*Activity*. Using only the records, tally the lines with "VXMNAL" in them and state that total by itself.

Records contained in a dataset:
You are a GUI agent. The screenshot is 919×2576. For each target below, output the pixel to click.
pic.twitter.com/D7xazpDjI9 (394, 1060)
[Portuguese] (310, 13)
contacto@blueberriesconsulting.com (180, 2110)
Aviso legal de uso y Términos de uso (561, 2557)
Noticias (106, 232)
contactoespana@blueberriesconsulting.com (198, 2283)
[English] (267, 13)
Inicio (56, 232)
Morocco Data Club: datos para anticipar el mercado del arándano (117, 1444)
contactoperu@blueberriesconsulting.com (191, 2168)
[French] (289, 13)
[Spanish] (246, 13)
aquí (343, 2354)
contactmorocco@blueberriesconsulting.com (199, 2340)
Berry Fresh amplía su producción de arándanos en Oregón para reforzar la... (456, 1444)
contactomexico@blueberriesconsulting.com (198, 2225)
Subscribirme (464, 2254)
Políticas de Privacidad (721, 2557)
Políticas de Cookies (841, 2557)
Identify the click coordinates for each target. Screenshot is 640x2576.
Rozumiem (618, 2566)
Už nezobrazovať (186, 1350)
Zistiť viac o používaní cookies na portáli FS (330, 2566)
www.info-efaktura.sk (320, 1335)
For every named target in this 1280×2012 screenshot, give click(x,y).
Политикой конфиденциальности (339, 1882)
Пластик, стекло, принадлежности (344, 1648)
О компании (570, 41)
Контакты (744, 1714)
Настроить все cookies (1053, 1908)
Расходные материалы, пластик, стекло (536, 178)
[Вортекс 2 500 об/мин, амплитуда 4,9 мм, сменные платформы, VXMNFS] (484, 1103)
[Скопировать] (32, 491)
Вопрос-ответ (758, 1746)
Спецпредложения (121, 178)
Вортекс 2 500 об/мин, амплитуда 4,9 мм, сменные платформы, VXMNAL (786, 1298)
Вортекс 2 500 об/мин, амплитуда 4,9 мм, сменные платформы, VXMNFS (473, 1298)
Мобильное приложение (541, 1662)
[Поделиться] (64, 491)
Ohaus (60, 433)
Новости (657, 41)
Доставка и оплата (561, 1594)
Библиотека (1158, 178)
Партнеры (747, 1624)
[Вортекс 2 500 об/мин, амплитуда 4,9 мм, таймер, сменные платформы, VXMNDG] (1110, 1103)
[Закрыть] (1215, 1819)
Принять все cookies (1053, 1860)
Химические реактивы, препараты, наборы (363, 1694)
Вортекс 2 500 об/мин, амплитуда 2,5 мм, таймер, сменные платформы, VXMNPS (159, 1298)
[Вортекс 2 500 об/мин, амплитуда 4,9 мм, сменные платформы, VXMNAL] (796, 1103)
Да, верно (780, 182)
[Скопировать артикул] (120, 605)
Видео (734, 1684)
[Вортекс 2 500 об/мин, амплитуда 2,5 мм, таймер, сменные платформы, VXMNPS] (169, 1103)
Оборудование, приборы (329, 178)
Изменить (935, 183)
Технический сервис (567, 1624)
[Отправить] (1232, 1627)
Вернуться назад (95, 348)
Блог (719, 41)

*Solution for this task*. 2